Transcribe only what runs from the line containing "Open the hamburger menu" through the final line below, exactly, and leave every picture out.

___ Data listing ___

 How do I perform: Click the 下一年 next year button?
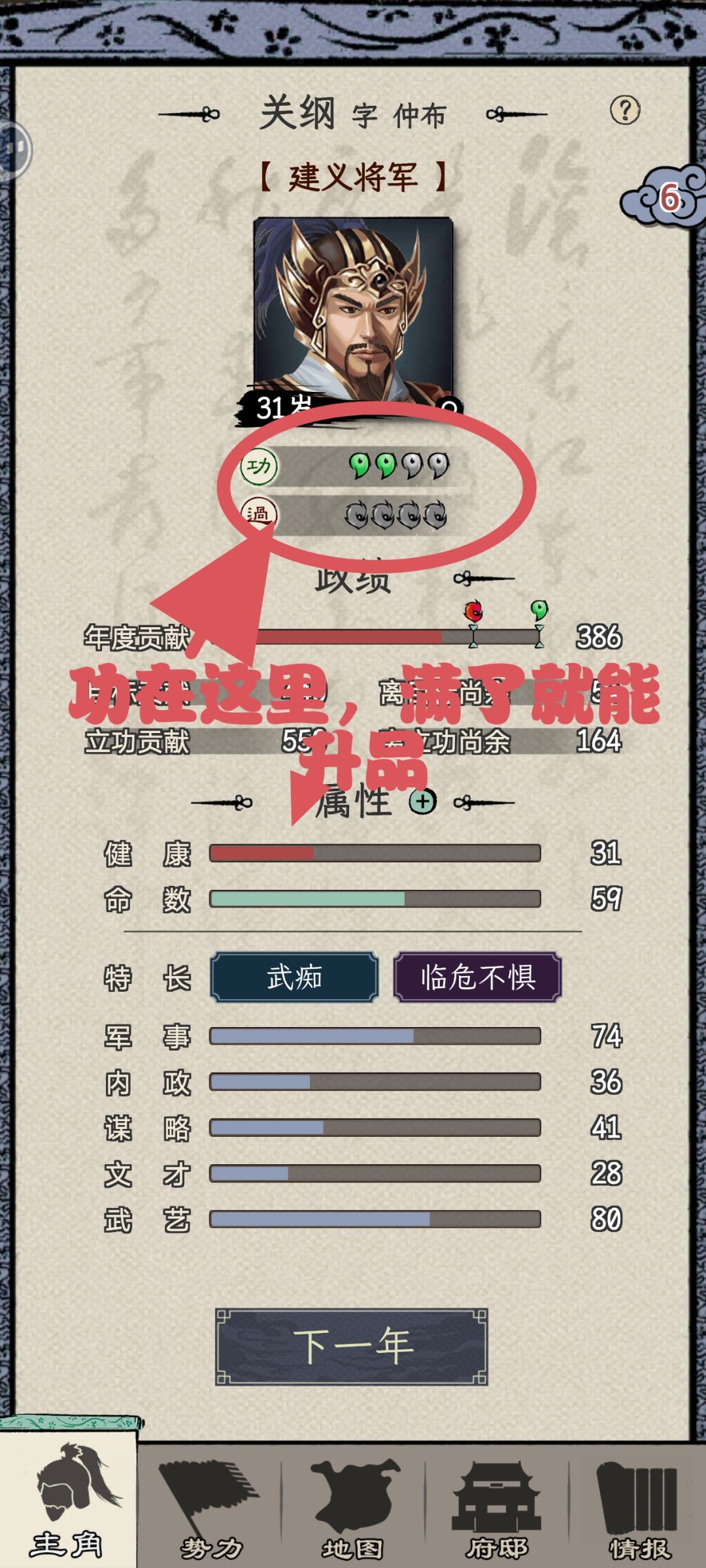pos(352,1347)
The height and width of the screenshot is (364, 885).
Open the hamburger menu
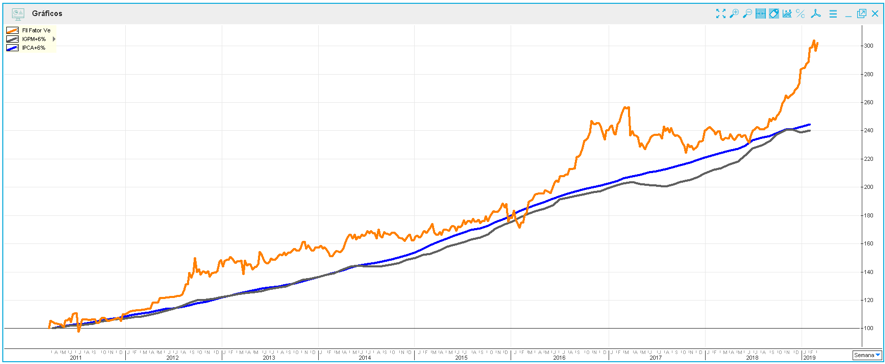coord(833,14)
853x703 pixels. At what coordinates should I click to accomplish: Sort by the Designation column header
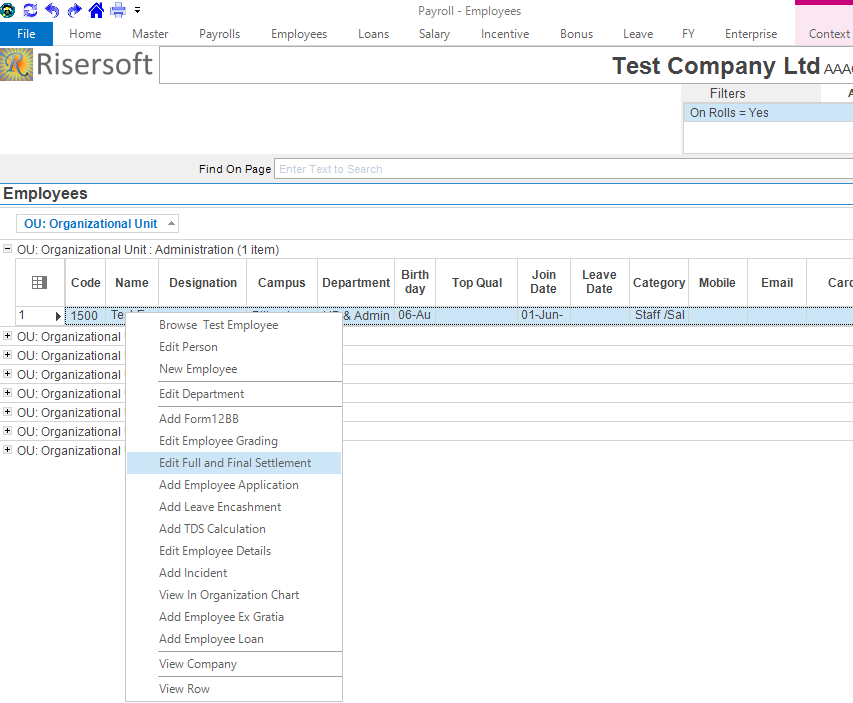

___

Response box:
Open the hamburger menu
coord(833,14)
853x703 pixels. At what coordinates should I click to accomplish: Sort by the Designation column header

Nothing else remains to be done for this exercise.